The mix of closings in the quarter were a direct alignment with our long-term goals and included 34% from first-time buyers, 42% for move-up buyers and 24% from active adult buyers. Closings in the fourth quarter last year included 31% first time, 46% move up and 23% active adult. Net new orders in the quarter totaled 6,769 homes, which is a decrease of 4% from last year. The decrease in orders reflects a decrease in community count as well as the ongoing actions to manage sales to better align the pace of our sales and production that Ryan mentioned. Our average community count in the quarter was 785, which is down 7% from the prior year. Buyer demand was strong and order volumes were fairly consistent across all three months of the quarter as we didn't experience the typical seasonal drop-off in order volumes as we moved through the quarter.
I would note that we continue to experience this strength in demand through January. By buyer group, orders by first-time buyers increased 12% to 2,207 homes, while orders by move-up and active adult buyers both declined 10% to 2,812 homes and 1,750 homes, respectively. The primary drivers of the lower order rates among the move up and active adult buyers was having fewer communities and our decision to restrict sales.
We ended the fourth quarter with a large backlog of sold homes, which provides a strong base of production heading into the New Year. On a unit basis, our backlog at year end was 18,003 homes, which is an increase of 19% over last year. Backlog value at year end was $9.9 billion, which is an increase of 45% over 2020.
Even with the well-documented challenges within the supply chain, I can say that thanks to a lot of hard work by our teams, trades and suppliers, we're getting homes into production. As a result, we ended the year with 18,423 homes under construction, which is up almost 50% over last year. I'm also pleased to report that we've been able to increase our spec production as 23% of homes under construction are spec. This is up from 17% in the third quarter and it's getting us closer to our target of having between 25% and 30% spec. While it's great to see homes getting into production, it's important to note that the overwhelming majority of these units are in the early stages of construction.
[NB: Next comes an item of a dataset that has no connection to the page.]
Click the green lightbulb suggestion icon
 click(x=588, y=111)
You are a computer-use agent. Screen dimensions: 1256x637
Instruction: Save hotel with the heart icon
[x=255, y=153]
More specifically, 31% of our production pipeline is at the initial start stage with another 44% of the homes only at the framing stage. At the other end of the production pipeline, we have only 411 finished homes. This figure includes both sold and spec units. Given the number of homes under production and equally important, their stage of construction, we currently expect to deliver between 5,600 and 6,000 homes in the first quarter of 2022.
In addition to the challenging production environment Ryan discussed, our Q1 delivery guide reflects the impact of limited finished spec inventory and the longer construction cycle times we're experiencing. For the full year 2022, we expect to deliver 31,000 homes. This estimate assumes no meaningful change in the state of the supply chain and in turn, our current cycle times.
If the favorable demand conditions allow us to sell in an even higher year-over-year growth rate, we'll have to see if the supply of materials and labor will be equally supportive. Based on what occurred in 2021, we want to be confident we can deliver a high-quality and complete home at closing. If the supply of labor and materials does not allow for increased production, we'll continue to emphasize price over pace, restrict sales as needed as we focus on driving the best returns within each community.
As we move through 2022, we are well positioned to meet buyer demand, given our expectations for sequential increases in our community count throughout the year. For the coming four quarters, we project our average community count to be 790 in Q1, 815 in Q2, 840 in Q3 and 870 in Q4. Given the land investments we've made, we expect this trend to continue and see further community count growth in 2023.
As mentioned, strong demand and pricing conditions in 2021 resulted in higher prices across all buyer groups, which has resulted in our average sales price in backlog increasing by 22% compared to last year. Given the price of homes in backlog and the mix of homes we anticipate closing, we expect our average sales price to be between $500,000 and $510,000 in the first quarter.
Our average sales price should move higher as we move through the year, and we currently expect our full year average sales price to be approximately $515,000. As always, the ultimate mix of deliveries can influence the average sales price we realized in any given quarter. Driven by the strong price appreciation achieved throughout our markets, our homebuilding gross margin in the fourth quarter increased to 180 basis points over last year and 30 basis points sequentially to 26.8%.
With 18,000 homes in backlog, we have good visibility on near-term gross margins, but we also know that input costs are moving higher and that we expect to continue to incur what are now commonly called scramble costs, as we work to ensure product and labor availability. Based on what we can see today, we expect gross margin to be in the range of 28.5% to 29% in the first quarter and for the full year. This guide takes into consideration our current construction costs, as well as the recent run-up in lumber prices. Based on these factors, we anticipate being towards the bottom end of the range in the first quarter, but towards the higher end of the range by the end of the year. Speaking of inflation, we are closely monitoring increases that are impacting the cost of labor and materials. As a result, we currently expect house cost inflation exclusive of land costs of 6% to 8% for 2022. More than ever, there are a lot of moving pieces, so we'll update our gross margin guidance if needed as we move through the year.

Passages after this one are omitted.